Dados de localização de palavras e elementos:
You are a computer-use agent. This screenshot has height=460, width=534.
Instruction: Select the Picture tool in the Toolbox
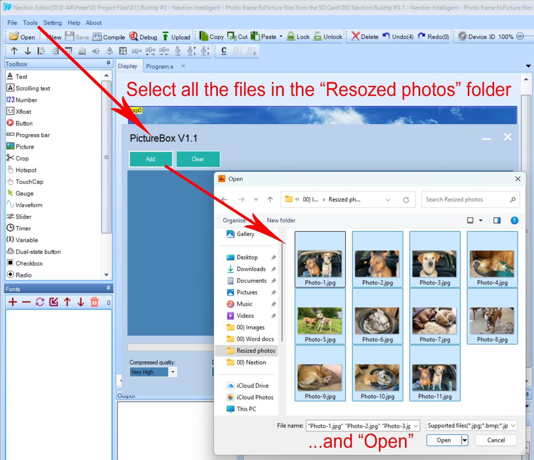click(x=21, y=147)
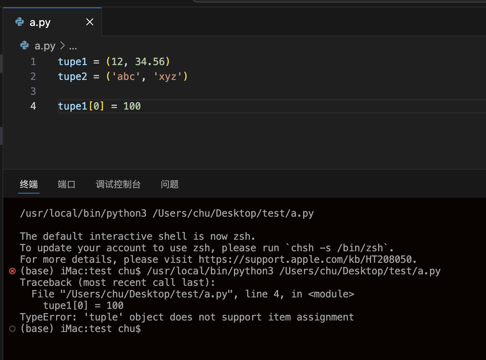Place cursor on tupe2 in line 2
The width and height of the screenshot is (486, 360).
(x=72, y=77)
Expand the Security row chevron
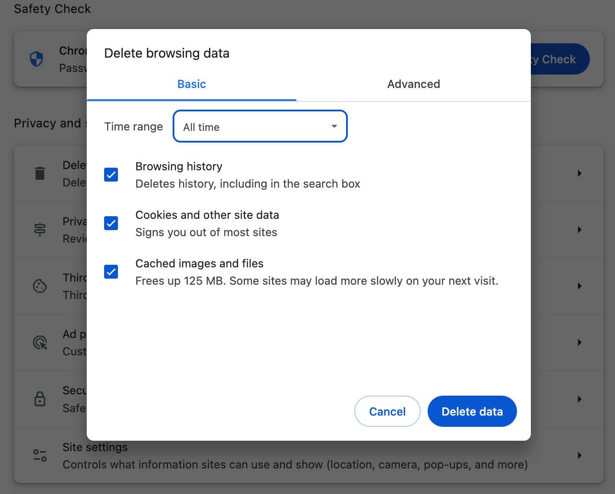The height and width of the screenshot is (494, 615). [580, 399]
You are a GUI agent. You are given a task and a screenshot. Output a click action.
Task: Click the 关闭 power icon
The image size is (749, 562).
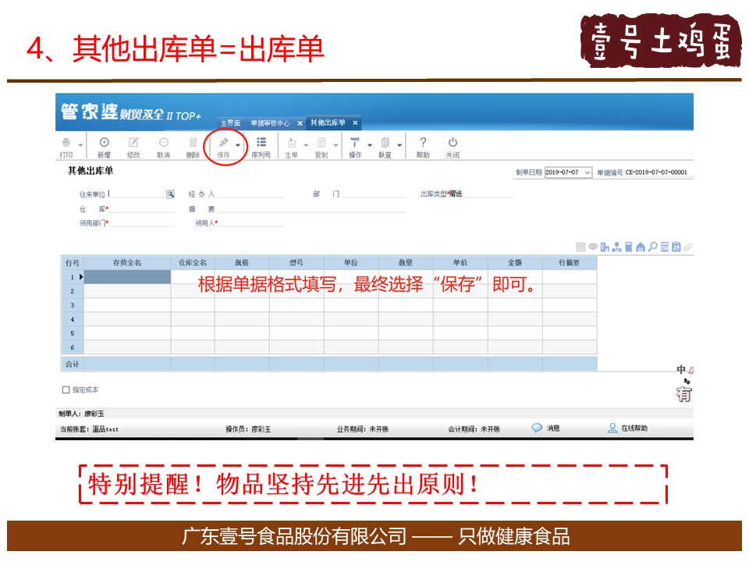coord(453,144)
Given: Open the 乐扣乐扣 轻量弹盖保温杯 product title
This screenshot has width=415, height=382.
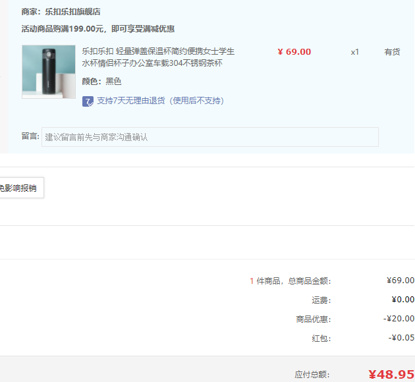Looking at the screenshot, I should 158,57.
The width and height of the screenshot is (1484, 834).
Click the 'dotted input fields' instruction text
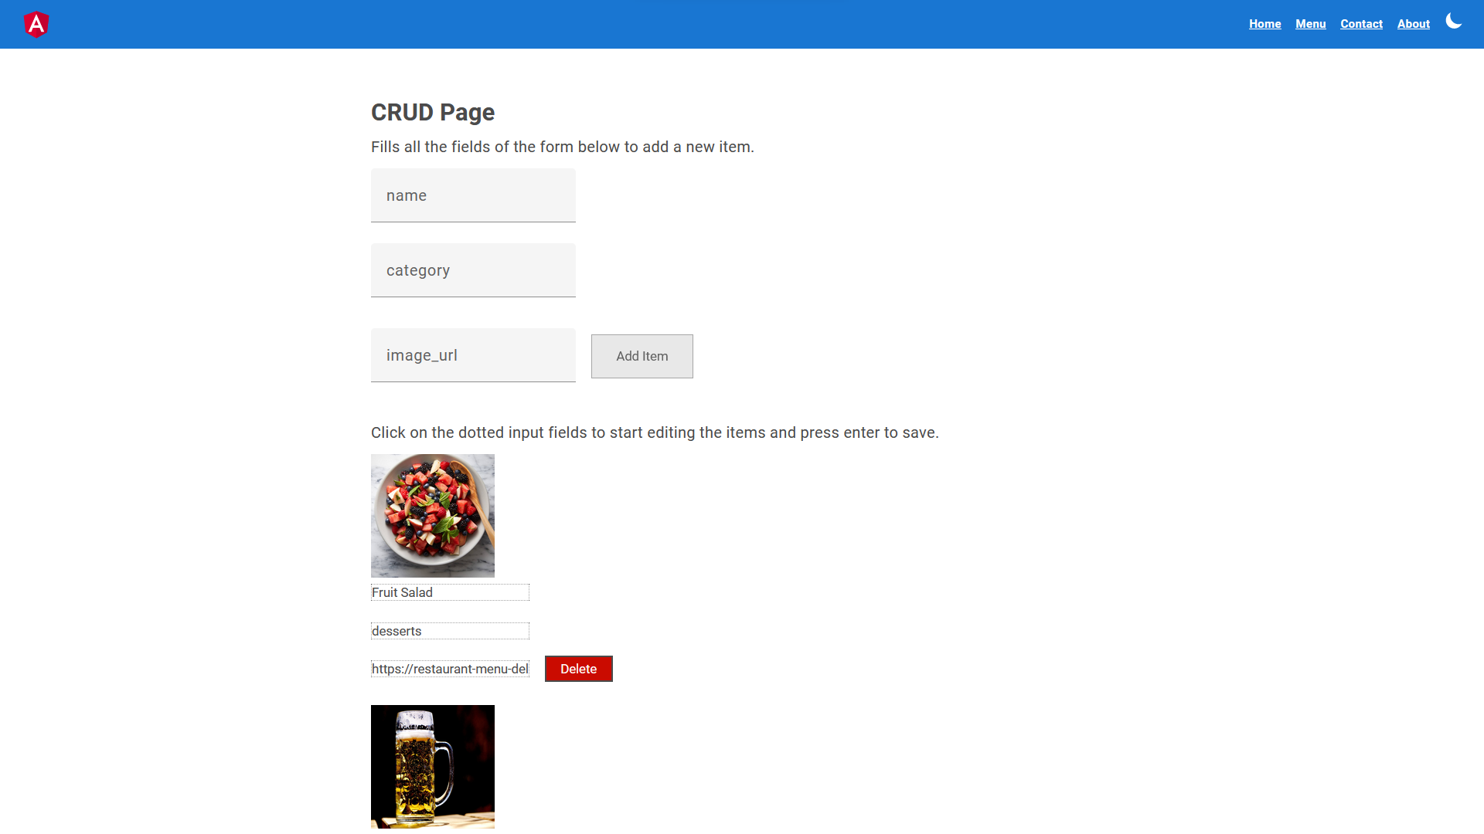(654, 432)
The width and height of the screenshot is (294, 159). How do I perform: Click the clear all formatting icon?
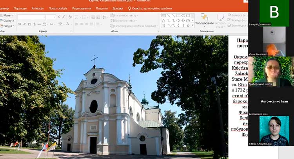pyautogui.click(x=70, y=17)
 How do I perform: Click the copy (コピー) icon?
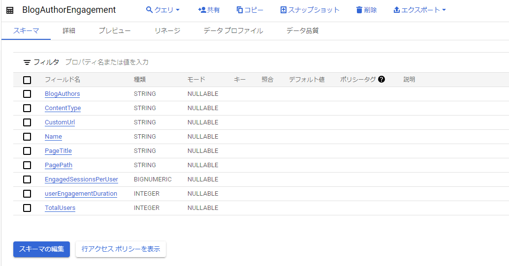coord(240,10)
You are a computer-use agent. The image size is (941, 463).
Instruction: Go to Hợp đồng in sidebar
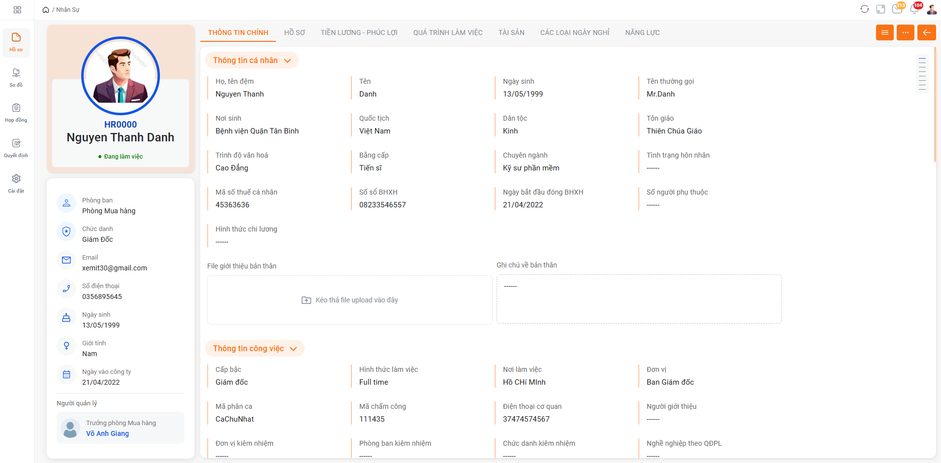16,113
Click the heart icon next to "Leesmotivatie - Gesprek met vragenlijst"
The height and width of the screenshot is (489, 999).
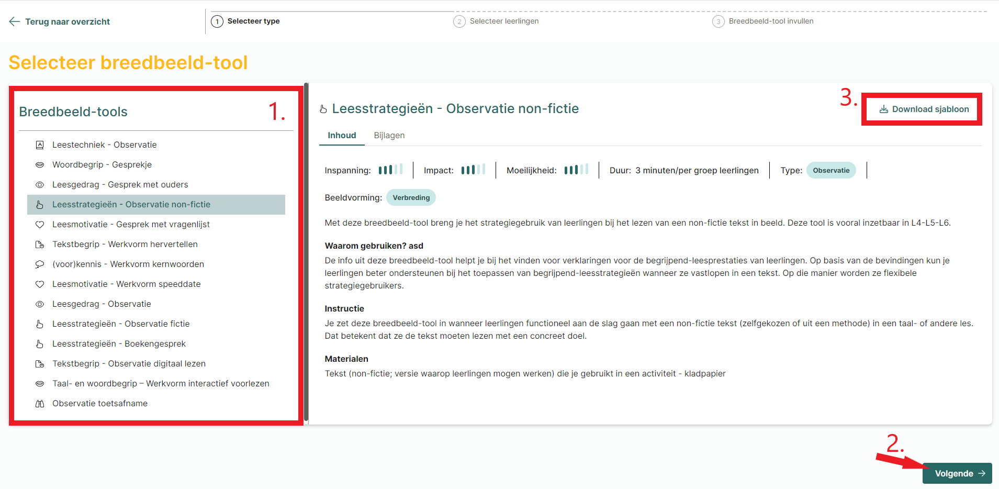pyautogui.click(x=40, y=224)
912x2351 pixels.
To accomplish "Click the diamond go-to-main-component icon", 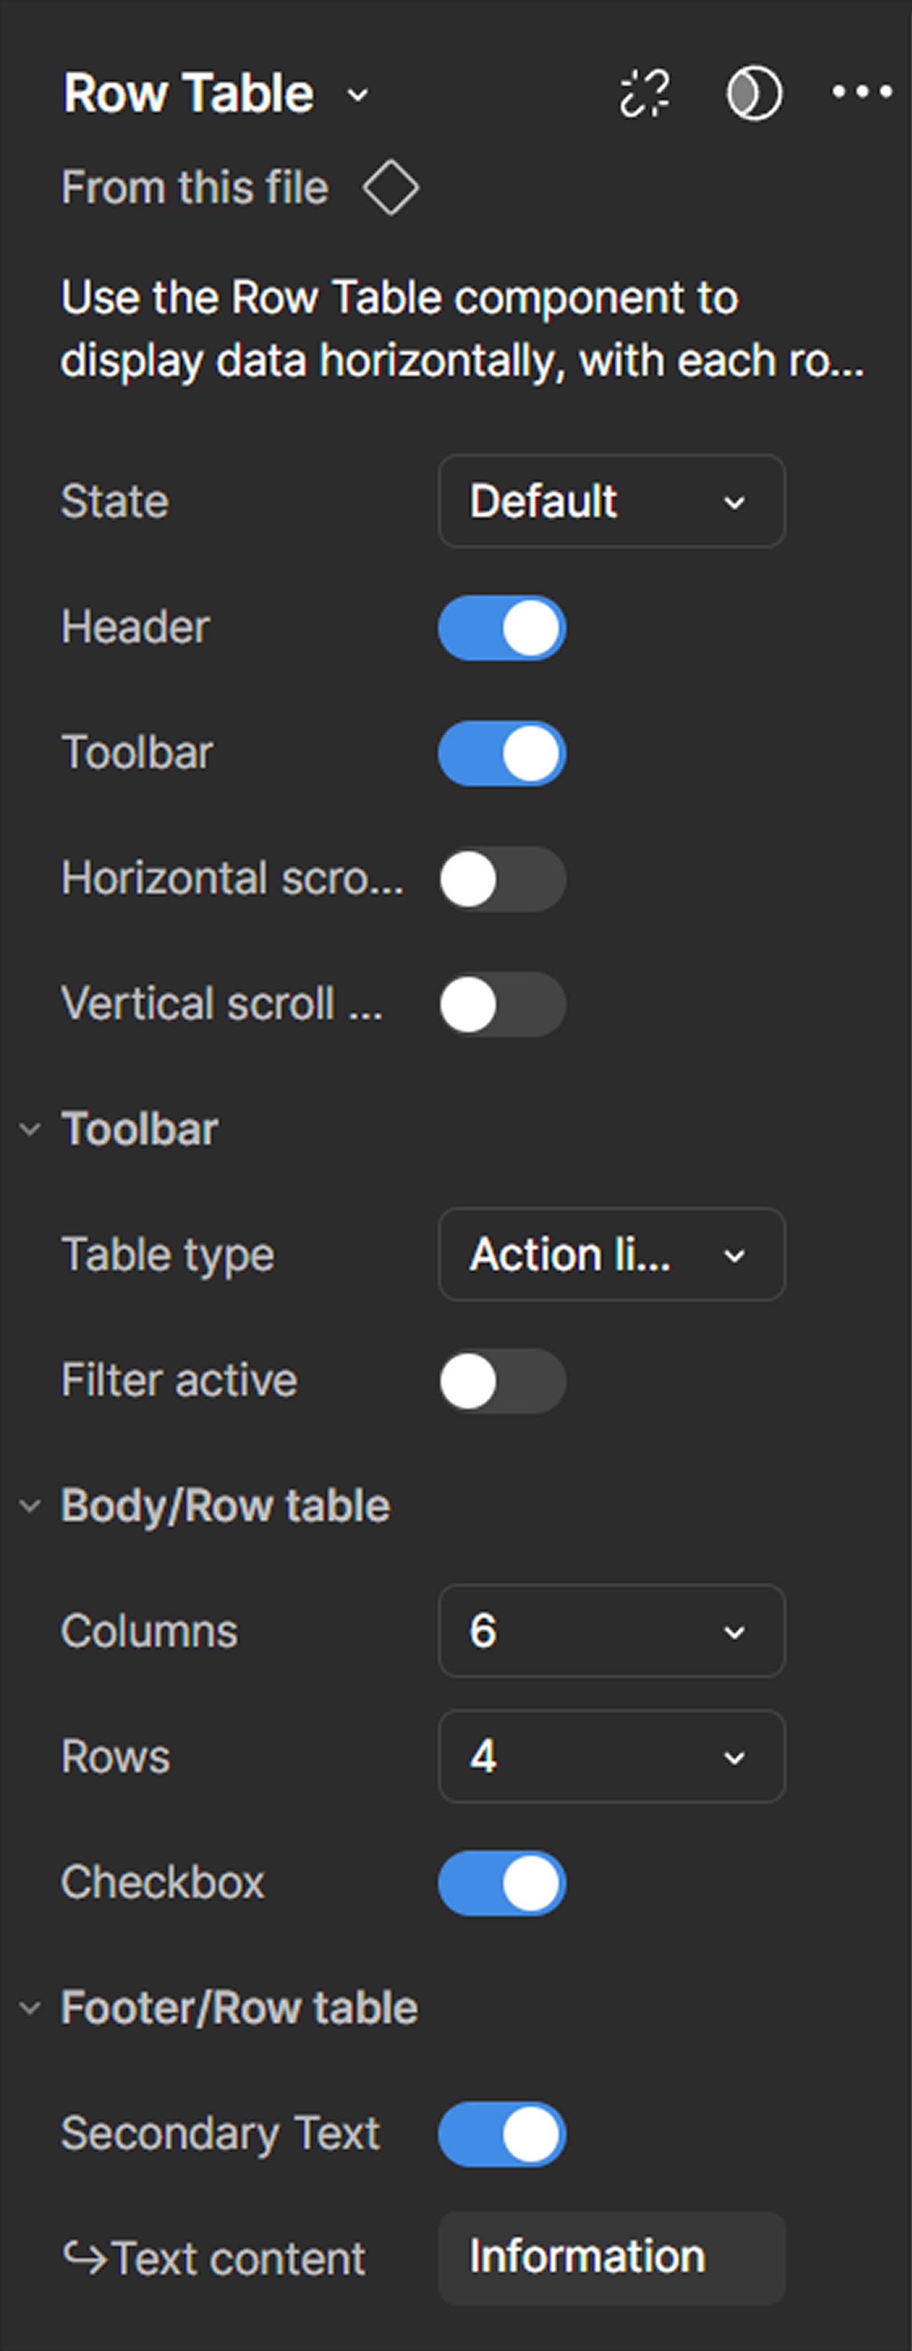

◆ Instrução escrita ◆
Reescreva todo o material acima trocando "icon" por "button" e mantendo todo o resto inalterado. Não inclua as imagens na resposta.

◆ Resposta esperada ◆
You are a computer-use agent. This screenshot has height=460, width=534.
Instruction: Select the Picture tool in the Toolbox
click(x=21, y=147)
Place cursor on tupe2 in line 2
The width and height of the screenshot is (486, 360).
(x=72, y=77)
Expand the Security row chevron
The height and width of the screenshot is (494, 615). [580, 399]
You are a GUI agent. You are given a task and a screenshot. Output a click action.
Task: Click the 关闭 power button
The image size is (749, 562).
coord(453,144)
Given: Open the 乐扣乐扣 轻量弹盖保温杯 product title
This screenshot has width=415, height=382.
Looking at the screenshot, I should 158,57.
The width and height of the screenshot is (1484, 834).
Click the 'dotted input fields' instruction text
(654, 432)
The width and height of the screenshot is (294, 159). How do I perform: Click the clear all formatting button?
pyautogui.click(x=70, y=17)
 How do I perform: Click the copy (コピー) button?
coord(240,10)
You are a computer-use agent. The image size is (941, 463).
Instruction: Go to Hợp đồng in sidebar
16,113
Click the heart button next to "Leesmotivatie - Gesprek met vragenlijst"
The height and width of the screenshot is (489, 999).
pyautogui.click(x=40, y=224)
912x2351 pixels.
To accomplish "Click the diamond go-to-main-component button", 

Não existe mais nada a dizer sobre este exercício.